The Passport. Translated by Martin Chalmers
The Passport is a Nobel Prize winning novel describing the efforts of Windisch, the town miller, to move his family from a German village in Romania to the promise of West Germany. The novella is broken up into laconic chapters, titled with a simple image that often refers to a dream or a flashback, such as “spurge laurel” or “the earth frog.” The imagery depicting the trials of exile is often haunting, leaving the reader with a feeling of desolation. Müller also employs odd and rather contradictory symbolism, such as the Widow Kroner’s face growing younger before her death, and depicts feelings of anger and anxiety over being trapped in the village with stones. Another example of such symbolism is when stones are often described as being in the villagers’ heads, and when Windisch finally allows his daughter to be assaulted by the militiamen in order to receive passports, “a stone hangs in his ribs.”
Besides the desperate need for escape, a running theme of the novel is the degradation of women. German women are placed below Russian and Swabian women – Swabian meaning any German-speaking minority in Romania, Transylvania, or Hungary – because they cannot cook and they “whore around.” In fact, whenever a young woman is mentioned in The Passport, some sort of prostitution is implied, usually used in an effort to obtain food during the war. It is made apparent that Windisch has a strained relationship with both of the women in his life (wife and daughter) because they will so easily “spread their legs” for bread or legal documents, although it is hardly acknowledged that Windisch himself had slept with several women after returning from the war. Women are also characterized as selfish animals, crying only for themselves, and are often victims of domestic abuse throughout.
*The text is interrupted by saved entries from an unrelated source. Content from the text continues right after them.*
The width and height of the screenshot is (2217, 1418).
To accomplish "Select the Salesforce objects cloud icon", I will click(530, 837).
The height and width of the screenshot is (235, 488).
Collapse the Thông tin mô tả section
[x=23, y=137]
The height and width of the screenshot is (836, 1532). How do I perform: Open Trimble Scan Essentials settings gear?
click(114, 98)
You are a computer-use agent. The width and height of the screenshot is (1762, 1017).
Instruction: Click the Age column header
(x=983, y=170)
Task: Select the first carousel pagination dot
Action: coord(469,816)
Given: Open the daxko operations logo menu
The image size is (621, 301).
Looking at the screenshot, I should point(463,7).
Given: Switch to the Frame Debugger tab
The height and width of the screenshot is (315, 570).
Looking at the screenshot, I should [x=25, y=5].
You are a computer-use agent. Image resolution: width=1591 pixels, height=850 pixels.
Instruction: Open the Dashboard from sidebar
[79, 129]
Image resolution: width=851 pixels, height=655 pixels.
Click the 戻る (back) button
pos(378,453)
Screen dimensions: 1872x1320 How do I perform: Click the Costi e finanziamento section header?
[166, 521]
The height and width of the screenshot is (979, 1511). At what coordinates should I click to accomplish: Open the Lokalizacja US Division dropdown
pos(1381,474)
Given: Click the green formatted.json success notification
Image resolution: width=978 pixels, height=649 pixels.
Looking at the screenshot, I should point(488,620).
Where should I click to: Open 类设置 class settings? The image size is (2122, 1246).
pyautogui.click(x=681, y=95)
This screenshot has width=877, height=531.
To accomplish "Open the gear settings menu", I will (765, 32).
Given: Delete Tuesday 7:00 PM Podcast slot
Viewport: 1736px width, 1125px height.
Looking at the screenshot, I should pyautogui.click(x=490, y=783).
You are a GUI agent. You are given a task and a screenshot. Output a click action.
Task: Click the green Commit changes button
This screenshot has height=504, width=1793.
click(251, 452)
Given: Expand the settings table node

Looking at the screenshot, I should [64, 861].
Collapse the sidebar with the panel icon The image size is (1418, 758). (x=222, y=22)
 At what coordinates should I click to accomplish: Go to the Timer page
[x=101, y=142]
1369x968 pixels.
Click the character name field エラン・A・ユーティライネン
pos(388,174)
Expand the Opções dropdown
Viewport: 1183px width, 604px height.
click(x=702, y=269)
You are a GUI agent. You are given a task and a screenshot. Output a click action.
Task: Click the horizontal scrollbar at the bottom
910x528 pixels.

Furthermore, although the town in which the story takes place is predominantly German, Müller makes it evident that the German natives are not welcome in Romania. “[T]he Romanians were amazed that there were still Germans after Hitler. ‘Still Germans,’ the manager’s secretary had said, ‘still Germans. Even in Romania.’” This further adds to the crushing weight of alienation. Moreover, at the time the novel takes place the Romanian region was a police state under the rule of Dictator Ceausescu, who barely recognized the village’s existence. Thus, the village folk are oppressed with the stifling hopelessness of exile. Overall, through simple, short sentences, Müller is able to convey the bleak and violent existence of the characters in a surrealist manner.